▶ _Entries supplied_
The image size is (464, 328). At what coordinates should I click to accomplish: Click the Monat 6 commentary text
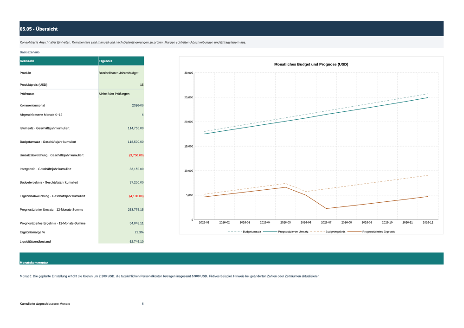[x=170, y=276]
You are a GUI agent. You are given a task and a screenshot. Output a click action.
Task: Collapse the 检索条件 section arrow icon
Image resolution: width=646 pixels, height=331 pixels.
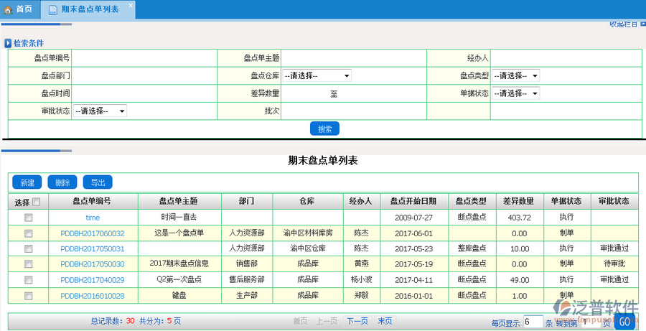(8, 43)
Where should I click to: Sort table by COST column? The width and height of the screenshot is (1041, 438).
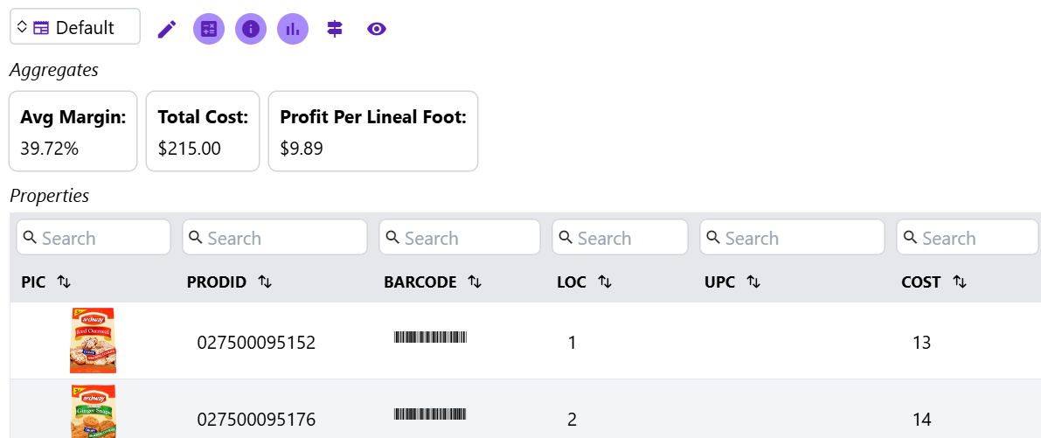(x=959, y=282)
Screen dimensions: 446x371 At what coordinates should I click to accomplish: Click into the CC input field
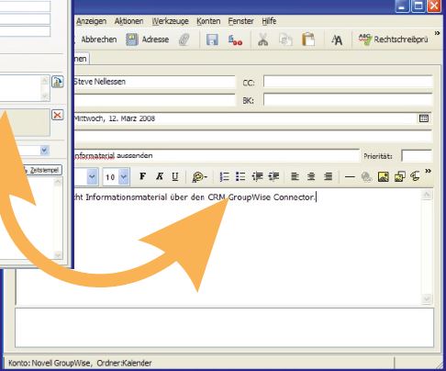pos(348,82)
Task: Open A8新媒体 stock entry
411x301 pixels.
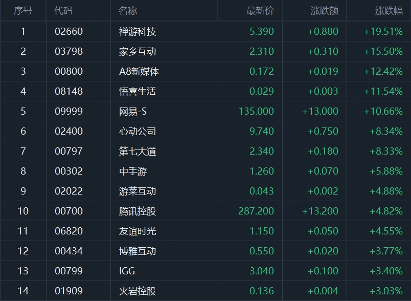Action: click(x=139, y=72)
---
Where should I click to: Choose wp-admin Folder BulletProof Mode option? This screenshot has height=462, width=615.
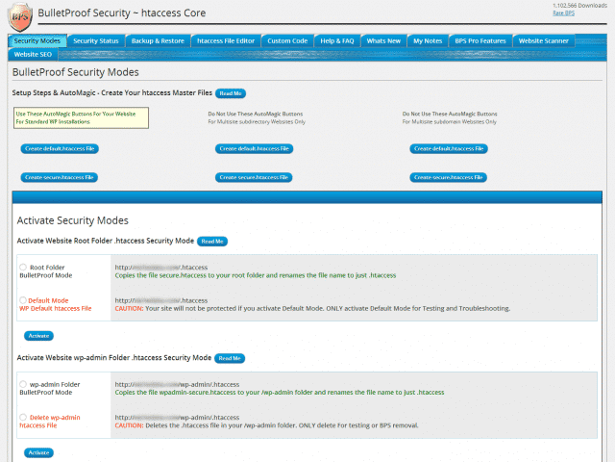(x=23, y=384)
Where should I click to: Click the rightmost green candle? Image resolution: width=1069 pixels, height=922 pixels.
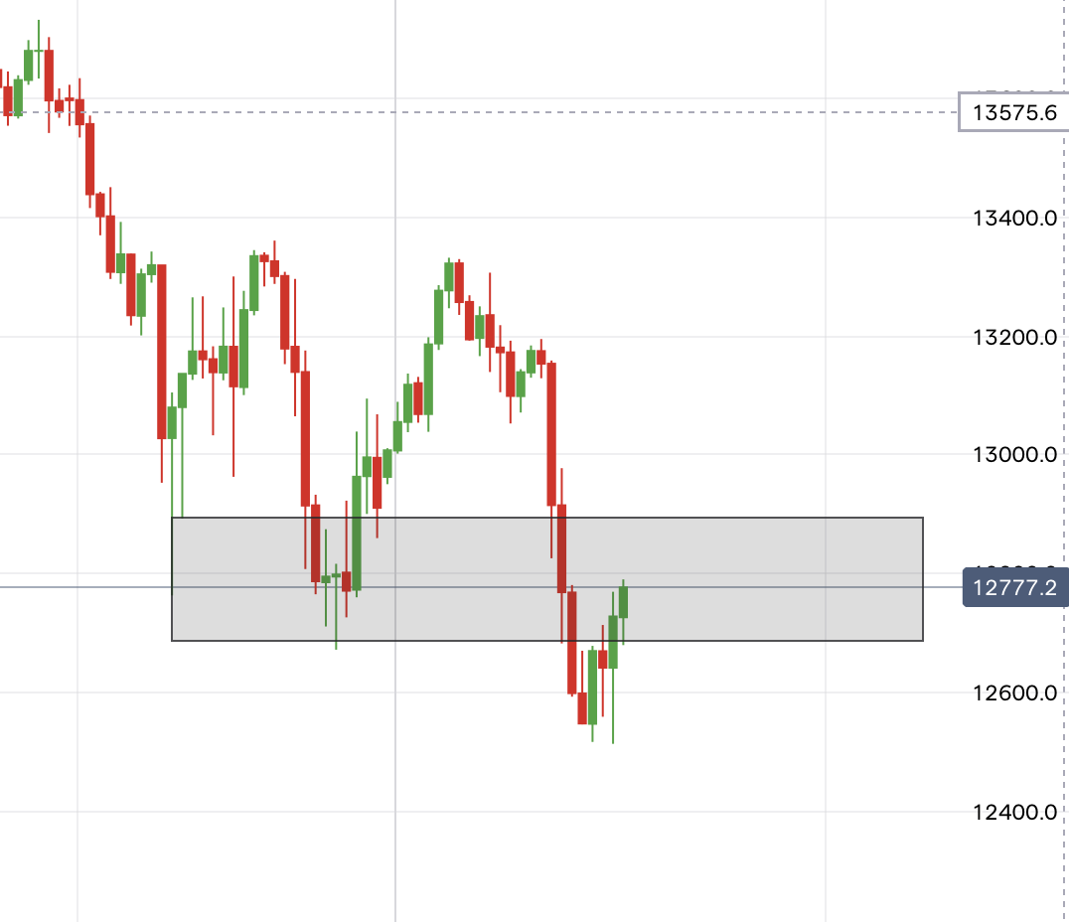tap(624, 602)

▶ _Prompt_
The material above holds pictures; leave them out. Repeat exactly the lines from the one containing "The image size" through the one containing "Task: Open A8新媒体 stock entry", and nothing else.

▶ _Task response_
The image size is (464, 328). At what coordinates should I click to accomplish: Click the Monat 6 commentary text
[x=170, y=276]
You are a GUI agent. You are given a task and a screenshot. Output a click action.
Task: Collapse the 检索条件 section arrow icon
Image resolution: width=646 pixels, height=331 pixels.
(8, 43)
Where should I click to: Sort table by COST column? The width and height of the screenshot is (1041, 438).
(x=959, y=282)
Screen dimensions: 446x371 At what coordinates should I click to accomplish: Click into the CC input field
pos(348,82)
Task: Open A8新媒体 stock entry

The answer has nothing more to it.